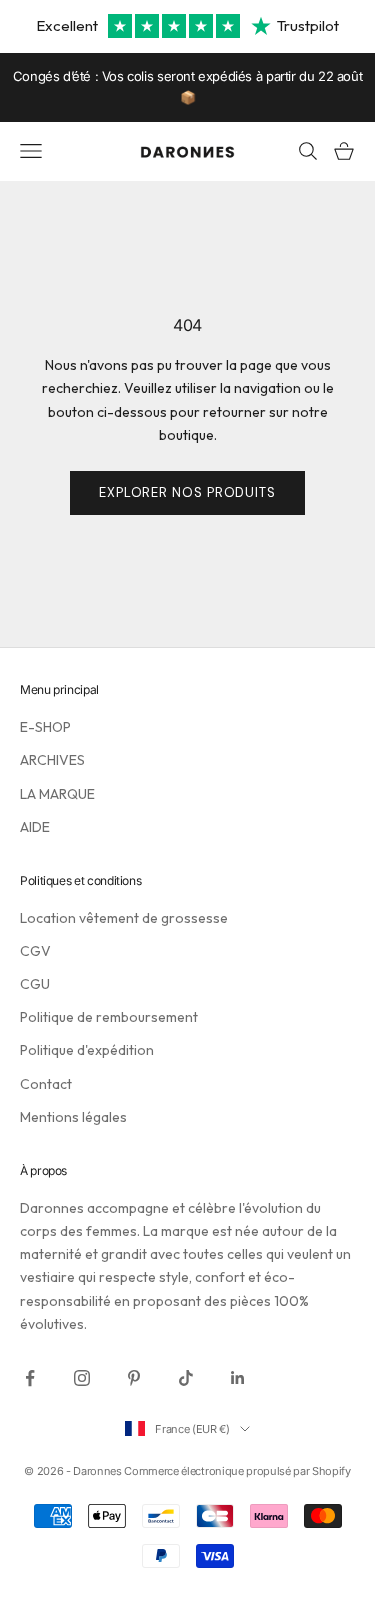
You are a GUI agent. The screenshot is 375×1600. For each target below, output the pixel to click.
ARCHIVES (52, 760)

§ §

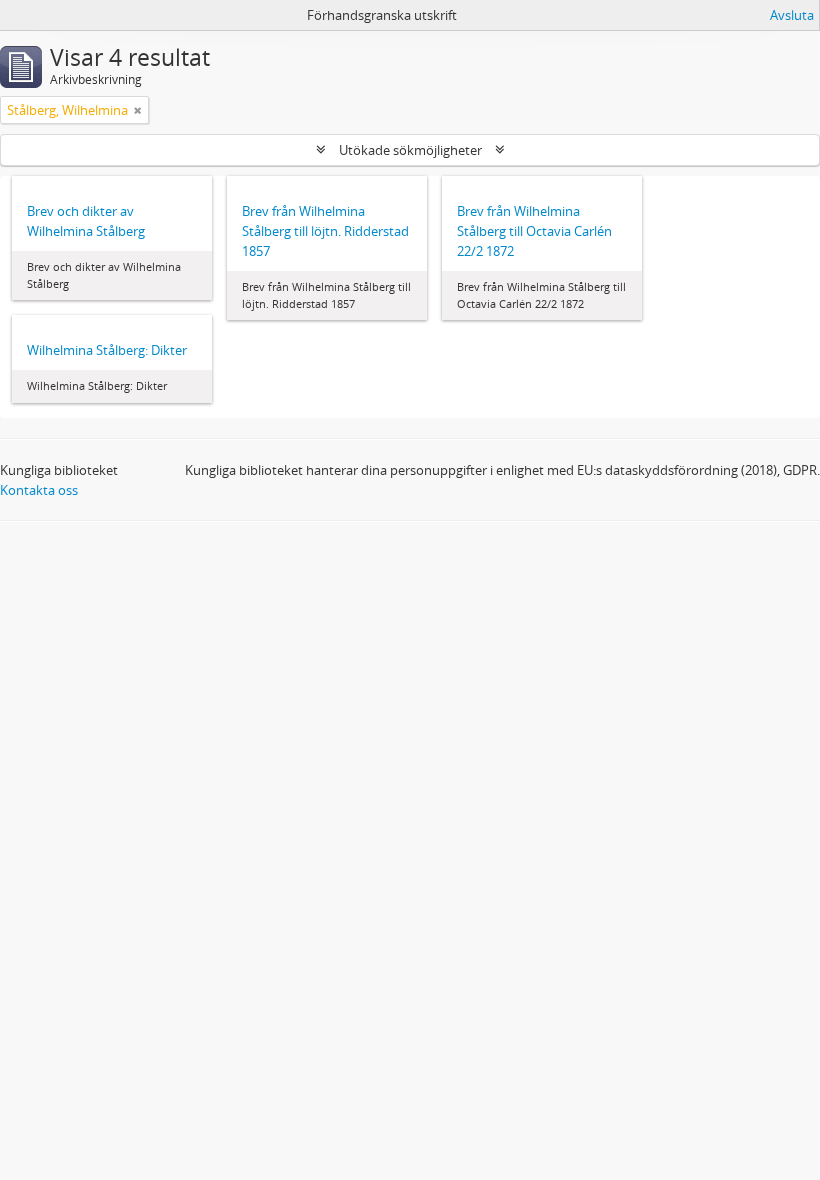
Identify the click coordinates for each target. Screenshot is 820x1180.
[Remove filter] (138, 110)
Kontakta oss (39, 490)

§ §

> ACTIVITY:
Among the entries above, find the line with "Identify the click" and the line with "Kontakta oss (39, 490)"; give again exactly these two lines and all lines between them.

> WRITTEN ANSWER:
Identify the click coordinates for each target. Screenshot is 820x1180.
[Remove filter] (138, 110)
Kontakta oss (39, 490)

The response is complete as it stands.